Towards more accurate protein function prediction in the twilight zone
Abstract:
With the advancement of next-generation sequencing technology, more and more protein sequences are being generated day by day and the public databases are overwhelmed with the exponential increase of available sequences. To understand how biological systems operate, the functional assignment of protein sequences is essential and this is one of the highly challenging tasks in biology. As biological experiments require an excessive amount of time and resources to validate the functions of these available and growing protein sequences, we need reliable and automated protein function prediction methods.
Significant efforts have been made in recent times to annotate proteins using computational approaches. These computational approaches try to learn some patterns from experimentally annotated proteins and use these learned patterns to make predictions for unknown or unannotated proteins. Many existing approaches exploit sequence similarity to transfer functional annotation, as proteins sharing the same function also share sequence similarity in many cases. But there exists a significant amount of proteins, known as twilight zone proteins, that have very low sequence similarity with reference proteins with known function. Current protein function prediction methods do not provide very accurate function prediction for proteins in the twilight zone. In this thesis, we propose using dissimilarity information along with similarity features to represent proteins and provide accurate function prediction for twilight zone proteins.
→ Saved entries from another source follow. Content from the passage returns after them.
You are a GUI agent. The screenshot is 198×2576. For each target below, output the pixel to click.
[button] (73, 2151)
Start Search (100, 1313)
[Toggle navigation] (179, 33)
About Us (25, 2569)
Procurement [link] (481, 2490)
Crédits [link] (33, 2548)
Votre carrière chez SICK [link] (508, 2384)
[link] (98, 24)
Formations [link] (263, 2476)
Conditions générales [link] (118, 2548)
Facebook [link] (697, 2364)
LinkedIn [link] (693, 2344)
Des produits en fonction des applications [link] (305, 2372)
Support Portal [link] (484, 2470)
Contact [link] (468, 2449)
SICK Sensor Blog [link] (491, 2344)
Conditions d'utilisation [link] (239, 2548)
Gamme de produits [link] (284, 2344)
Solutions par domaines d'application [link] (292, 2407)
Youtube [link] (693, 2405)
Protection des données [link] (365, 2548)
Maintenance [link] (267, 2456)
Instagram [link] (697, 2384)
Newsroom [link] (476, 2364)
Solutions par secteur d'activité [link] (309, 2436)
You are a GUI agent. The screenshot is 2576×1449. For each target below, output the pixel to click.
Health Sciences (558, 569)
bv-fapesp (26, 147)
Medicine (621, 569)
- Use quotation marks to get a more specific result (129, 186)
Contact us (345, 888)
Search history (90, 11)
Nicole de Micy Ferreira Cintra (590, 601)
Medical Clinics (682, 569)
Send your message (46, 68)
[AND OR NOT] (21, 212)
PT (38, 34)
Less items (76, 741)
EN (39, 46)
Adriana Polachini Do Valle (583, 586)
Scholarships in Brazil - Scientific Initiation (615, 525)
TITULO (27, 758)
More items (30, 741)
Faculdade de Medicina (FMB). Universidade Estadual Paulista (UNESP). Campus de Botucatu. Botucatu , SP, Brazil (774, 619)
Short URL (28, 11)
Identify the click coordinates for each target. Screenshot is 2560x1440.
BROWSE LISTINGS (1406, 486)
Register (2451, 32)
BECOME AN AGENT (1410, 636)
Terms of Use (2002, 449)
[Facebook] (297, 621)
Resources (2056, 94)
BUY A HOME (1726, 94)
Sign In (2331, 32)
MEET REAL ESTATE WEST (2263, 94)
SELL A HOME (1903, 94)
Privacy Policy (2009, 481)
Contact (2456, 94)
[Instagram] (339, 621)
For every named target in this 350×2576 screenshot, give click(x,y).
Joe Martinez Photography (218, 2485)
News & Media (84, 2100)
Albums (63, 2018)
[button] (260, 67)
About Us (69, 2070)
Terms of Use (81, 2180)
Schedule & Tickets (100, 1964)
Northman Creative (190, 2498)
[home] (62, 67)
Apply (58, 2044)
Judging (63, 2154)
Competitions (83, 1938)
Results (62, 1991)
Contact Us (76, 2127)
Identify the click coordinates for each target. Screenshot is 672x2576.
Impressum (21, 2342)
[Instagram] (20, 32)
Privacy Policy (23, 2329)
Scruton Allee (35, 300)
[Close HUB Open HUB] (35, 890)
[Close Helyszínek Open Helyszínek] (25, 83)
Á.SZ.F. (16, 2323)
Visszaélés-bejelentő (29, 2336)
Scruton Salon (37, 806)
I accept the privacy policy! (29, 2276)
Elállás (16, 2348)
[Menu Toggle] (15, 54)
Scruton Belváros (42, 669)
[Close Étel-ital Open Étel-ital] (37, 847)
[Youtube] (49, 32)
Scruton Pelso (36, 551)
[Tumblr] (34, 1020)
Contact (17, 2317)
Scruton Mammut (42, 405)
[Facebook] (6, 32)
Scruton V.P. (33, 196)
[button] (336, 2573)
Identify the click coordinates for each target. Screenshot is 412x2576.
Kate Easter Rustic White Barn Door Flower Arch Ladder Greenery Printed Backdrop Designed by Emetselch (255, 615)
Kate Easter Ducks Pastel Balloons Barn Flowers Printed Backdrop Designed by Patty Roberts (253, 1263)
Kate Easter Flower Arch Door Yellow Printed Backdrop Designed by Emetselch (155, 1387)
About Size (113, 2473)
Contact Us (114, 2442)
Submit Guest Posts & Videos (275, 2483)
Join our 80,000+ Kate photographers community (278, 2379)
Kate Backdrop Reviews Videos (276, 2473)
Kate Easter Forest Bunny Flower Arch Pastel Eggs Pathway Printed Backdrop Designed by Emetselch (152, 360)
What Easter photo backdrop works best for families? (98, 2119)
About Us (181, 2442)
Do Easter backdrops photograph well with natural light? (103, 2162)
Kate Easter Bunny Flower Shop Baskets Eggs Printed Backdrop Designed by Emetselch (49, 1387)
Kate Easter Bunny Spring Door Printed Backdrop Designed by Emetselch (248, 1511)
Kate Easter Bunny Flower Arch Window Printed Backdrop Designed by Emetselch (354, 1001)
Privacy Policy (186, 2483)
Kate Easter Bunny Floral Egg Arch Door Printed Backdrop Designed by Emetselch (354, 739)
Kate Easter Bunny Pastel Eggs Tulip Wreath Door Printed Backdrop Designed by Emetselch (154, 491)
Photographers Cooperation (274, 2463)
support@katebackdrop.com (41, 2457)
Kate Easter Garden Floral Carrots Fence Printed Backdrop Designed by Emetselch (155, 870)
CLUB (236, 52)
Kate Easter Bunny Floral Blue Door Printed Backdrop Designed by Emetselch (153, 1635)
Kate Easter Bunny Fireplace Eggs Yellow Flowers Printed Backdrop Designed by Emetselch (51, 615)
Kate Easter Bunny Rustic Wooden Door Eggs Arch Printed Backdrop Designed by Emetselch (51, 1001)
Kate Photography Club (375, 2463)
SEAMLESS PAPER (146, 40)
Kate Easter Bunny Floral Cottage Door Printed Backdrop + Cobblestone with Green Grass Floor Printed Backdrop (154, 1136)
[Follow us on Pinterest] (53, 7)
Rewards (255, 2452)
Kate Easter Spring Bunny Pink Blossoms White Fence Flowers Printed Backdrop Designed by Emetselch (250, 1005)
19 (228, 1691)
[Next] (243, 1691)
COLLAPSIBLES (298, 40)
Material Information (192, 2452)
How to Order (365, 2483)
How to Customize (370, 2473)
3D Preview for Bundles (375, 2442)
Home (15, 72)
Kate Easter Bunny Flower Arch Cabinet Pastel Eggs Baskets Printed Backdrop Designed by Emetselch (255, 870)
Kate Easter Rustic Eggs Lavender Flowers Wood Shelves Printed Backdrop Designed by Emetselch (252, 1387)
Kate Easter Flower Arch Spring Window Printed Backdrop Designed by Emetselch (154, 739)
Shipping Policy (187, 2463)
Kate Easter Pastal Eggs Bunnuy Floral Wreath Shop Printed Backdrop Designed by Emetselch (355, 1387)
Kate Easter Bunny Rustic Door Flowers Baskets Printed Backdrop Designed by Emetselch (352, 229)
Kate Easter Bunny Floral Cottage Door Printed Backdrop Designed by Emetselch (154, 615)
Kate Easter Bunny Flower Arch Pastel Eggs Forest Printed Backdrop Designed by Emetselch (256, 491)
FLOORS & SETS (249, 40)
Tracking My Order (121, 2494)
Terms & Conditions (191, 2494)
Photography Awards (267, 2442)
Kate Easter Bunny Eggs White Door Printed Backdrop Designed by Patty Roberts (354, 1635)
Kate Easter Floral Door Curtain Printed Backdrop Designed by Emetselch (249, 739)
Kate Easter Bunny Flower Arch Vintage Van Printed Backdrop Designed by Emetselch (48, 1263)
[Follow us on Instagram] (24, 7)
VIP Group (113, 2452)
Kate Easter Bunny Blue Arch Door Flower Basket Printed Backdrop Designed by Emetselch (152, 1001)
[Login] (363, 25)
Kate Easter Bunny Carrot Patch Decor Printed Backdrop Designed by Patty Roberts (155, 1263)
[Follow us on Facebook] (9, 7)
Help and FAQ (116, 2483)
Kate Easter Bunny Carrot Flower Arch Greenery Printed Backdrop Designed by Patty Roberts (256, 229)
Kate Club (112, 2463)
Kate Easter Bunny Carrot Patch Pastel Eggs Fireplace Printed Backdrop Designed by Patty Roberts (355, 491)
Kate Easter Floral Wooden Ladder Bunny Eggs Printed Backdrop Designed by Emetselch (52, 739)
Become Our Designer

Firstly, we propose EnsembleFam, a novel method aiming at better protein family modeling for twilight zone proteins. EnsembleFam extracts the core characteristics of a protein family using similarity and dissimilarity features calculated from sequence homology relations. We train three separate Support Vector Machine (SVM) classifiers for each protein family and an ensemble prediction is made to identify member proteins. The combination of similarity and dissimilarity features helps EnsembleFam capture essential information of different families, especially for twilight zone proteins. Extensive experiments are conducted using the Clusters of Orthologous Groups (COG) of proteins dataset and the G Protein-Coupled Receptor (GPCR) dataset. EnsembleFam not only outperforms state-of-the-art methods on the overall dataset but also provides a much more accurate prediction for twilight zone proteins.
We propose our second method, e-EnsembleFam, to predict Enzyme Commission (EC) number. Enzymes are hierarchically classified into four levels in EC number. Due to this hierarchical classification, enzymes are more heterogeneous in nature. This makes it more difficult to model using similarity features. We build our e-EnsembleFam models relying more heavily on dissimilarity features. Dissimilarity features help us capture the patterns of differences and heterogeneity of enzymes more effectively than existing approaches. In this thesis, we build models to predict EC Level 3 and EC Level 4 from a given enzyme sequence. We compared the performance of our method with existing approaches on the Swiss-Prot dataset. e-EnsembleFam provides better sensitivity and precision for twilight zone enzymes as well as high similarity ones.
Thirdly, we propose m-EnsembleFam to annotate multi-domain proteins. Annotating multi-domain proteins is a more difficult problem, and many existing approaches can only handle single-domain proteins. Multi-domain protein sequences are inherently longer and contain more than one domain in their sequence which makes annotation difficult for computational approaches. To detect domain boundaries and predict function for these domains, we build our ensemble models with dissimilarity features from five different sources and similarity features from two different sources. We compared our approach with other methods that can handle multi-domain proteins on the multi-domain enzymes from the Swiss-Prot dataset. m-EnsembleFam provides significantly better performance and improved sensitivity in identifying domains of multi-domain enzymes.
Lastly, we illustrate an application where protein annotation tools can help in identifying proteins of interest from a novel genome. Given an input genome, we get gene predictions and convert them into protein sequences to make predictions. Using an example fungal genome, we show that our proposed method provides more extensive predictions than other methods. This helps biologists identify enzymes of interest. In this thesis, we illustrate the power of dissimilarity features in identifying difficult proteins and mapping them to their respective families more effectively and accurately.